◆ **QUELLENAUSZUG**
= = = = =
Prüfungsschema zur Diebstahlqualifikation des § 244 StGB: Täter begeht den Diebstahl u.a. unter Beisichführen einer Waffen / eines gefährlichen Werkzeugs, als Mitglied einer Bande oder mittels Einbruch in eine Wohnung.
Ist der Grundtatbestand erfüllt, die Qualifikation hingegen nicht erfüllt, sollten beide getrennt geprüft werden, um zu unterschiedlichen Ergebnissen zu gelangen. Bei der Qualifikation wird dann im Tatbestand kurz auf die Verwirklichung des Tatbestandes des Grunddeliktes verwiesen.
= = = = =
Angaben zu Elementen und Textpositionen
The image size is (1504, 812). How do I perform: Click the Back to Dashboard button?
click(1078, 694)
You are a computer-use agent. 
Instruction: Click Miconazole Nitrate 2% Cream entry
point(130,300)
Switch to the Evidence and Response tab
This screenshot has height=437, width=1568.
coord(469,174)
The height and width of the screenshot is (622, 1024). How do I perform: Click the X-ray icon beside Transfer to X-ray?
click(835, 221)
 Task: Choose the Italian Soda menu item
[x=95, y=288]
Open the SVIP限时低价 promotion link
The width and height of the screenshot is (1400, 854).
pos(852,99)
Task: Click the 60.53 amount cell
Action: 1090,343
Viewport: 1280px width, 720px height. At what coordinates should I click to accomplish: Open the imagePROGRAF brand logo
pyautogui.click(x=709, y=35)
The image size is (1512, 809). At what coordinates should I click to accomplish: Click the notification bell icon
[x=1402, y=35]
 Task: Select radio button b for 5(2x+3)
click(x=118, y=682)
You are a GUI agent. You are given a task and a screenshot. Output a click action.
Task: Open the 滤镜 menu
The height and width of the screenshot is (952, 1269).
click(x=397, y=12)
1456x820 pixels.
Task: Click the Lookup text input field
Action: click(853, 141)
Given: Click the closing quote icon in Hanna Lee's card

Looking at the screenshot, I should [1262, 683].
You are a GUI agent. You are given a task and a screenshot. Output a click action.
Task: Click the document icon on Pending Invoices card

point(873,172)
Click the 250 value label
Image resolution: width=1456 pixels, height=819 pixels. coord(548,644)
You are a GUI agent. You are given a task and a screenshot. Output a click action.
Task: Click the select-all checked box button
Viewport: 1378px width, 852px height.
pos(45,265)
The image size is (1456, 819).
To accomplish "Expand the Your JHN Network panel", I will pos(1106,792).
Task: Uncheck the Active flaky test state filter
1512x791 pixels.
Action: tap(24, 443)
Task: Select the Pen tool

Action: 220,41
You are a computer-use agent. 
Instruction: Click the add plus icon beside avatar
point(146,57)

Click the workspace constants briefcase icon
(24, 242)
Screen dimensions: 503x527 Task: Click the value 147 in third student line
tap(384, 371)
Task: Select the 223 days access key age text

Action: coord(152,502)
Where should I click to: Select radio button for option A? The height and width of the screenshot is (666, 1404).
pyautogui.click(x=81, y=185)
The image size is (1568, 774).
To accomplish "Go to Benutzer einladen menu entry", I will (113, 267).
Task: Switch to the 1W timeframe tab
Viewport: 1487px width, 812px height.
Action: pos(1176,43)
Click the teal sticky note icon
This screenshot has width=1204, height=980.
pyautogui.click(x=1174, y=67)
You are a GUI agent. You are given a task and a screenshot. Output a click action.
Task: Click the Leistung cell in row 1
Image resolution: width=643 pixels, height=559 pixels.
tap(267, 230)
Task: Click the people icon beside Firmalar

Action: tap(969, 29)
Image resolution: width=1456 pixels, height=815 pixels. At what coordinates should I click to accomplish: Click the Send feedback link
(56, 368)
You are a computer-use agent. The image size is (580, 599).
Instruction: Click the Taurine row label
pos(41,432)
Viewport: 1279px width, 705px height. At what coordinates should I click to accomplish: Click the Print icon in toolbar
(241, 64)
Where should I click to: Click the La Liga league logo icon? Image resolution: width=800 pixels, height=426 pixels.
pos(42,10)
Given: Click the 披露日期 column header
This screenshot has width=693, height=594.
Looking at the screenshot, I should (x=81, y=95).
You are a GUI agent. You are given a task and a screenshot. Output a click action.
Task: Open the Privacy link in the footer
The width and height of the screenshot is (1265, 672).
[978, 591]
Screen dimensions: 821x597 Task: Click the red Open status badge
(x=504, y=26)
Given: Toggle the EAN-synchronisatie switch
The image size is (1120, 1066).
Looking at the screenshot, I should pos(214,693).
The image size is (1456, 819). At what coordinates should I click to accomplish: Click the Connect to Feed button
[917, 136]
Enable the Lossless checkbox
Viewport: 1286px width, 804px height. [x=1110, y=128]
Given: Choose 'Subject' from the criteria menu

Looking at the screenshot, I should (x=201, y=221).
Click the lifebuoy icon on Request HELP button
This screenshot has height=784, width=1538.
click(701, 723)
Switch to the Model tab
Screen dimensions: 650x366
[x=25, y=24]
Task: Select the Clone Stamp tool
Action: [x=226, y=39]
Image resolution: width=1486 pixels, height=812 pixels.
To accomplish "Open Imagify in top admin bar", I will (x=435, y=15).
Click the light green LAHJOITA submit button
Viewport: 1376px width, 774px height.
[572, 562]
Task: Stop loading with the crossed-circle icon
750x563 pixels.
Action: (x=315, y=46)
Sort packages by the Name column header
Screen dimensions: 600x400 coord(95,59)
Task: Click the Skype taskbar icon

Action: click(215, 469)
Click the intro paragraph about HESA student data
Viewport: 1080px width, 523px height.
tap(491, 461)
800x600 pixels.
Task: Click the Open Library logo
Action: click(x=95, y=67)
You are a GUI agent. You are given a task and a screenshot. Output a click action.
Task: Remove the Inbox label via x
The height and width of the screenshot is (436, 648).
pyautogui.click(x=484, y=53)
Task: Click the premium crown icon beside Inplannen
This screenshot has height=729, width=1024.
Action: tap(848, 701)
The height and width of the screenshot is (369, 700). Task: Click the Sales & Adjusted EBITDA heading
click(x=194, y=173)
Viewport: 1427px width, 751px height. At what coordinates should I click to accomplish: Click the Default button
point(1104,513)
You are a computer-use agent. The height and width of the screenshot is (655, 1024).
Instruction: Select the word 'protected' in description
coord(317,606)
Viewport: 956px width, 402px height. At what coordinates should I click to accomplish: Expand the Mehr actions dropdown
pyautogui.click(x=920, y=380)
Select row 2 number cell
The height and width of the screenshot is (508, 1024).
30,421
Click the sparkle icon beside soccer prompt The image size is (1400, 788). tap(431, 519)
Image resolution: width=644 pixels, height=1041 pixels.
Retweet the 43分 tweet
= = = = =
◆ **ARBEITSAUFTRAG 1**
Gib den Quellenauszug zu § 244 StGB von "Ist der Grundtatbestand" bis einschließlich "des Grunddeliktes verwiesen." wieder und ersetze dabei "getrennt" durch "gesondert".
◆ **ARBEITSAUFTRAG 2**
Worauf wird laut dem Quellenauszug zu § 244 StGB bei der Qualifikation im Tatbestand kurz verwiesen?
◆ **ARBEITSAUFTRAG 3**
Setze den Quellenauszug zum Prüfungsschema des § 244 StGB im Anschluss an seinen letzten Satz fort.
Die Datensätze stehen für sich und gehören nicht zum Quellenauszug.

◆ **LÖSUNG 1**
Ist der Grundtatbestand erfüllt, die Qualifikation hingegen nicht erfüllt, sollten beide gesondert geprüft werden, um zu unterschiedlichen Ergebnissen zu gelangen. Bei der Qualifikation wird dann im Tatbestand kurz auf die Verwirklichung des Tatbestandes des Grunddeliktes verwiesen.

◆ **LÖSUNG 2**
Auf die Verwirklichung des Tatbestandes des Grunddeliktes.

◆ **LÖSUNG 3**
Sind der Grundtatbestand sowie die Qualifikation erfüllt sollten in der Klausur die objektiven Voraussetzungen der Qualifikation direkt nach dem objektiven Tatbestand des Grunddeliktes und die subjektiven Voraussetzungen der Qualifikation nach dem subjektiven Tatbestand geprüft werden:
I. Tatbestand 1. Objektiver Tatbestand a) des Grunddelikts (§ 242 StGB) b) der Qualifikation (§ 244 StGB) 2. Subjektiver Tatbestand a) des Grunddelikts (§ 242 StGB) b) der Qualifikation (§ 244 StGB) II. Rechtswidrigkeit III. Schuld |
Beisichführen = Täter oder ein anderer Beteiligter kann sich der Waffe / des gefährlichen Werkzeugs ohne besonderen Zeitaufwand und ohne nennenswerte Schwierigkeiten bedienen
Welcher Zeitraum wird für das Beisichführen betrachtet?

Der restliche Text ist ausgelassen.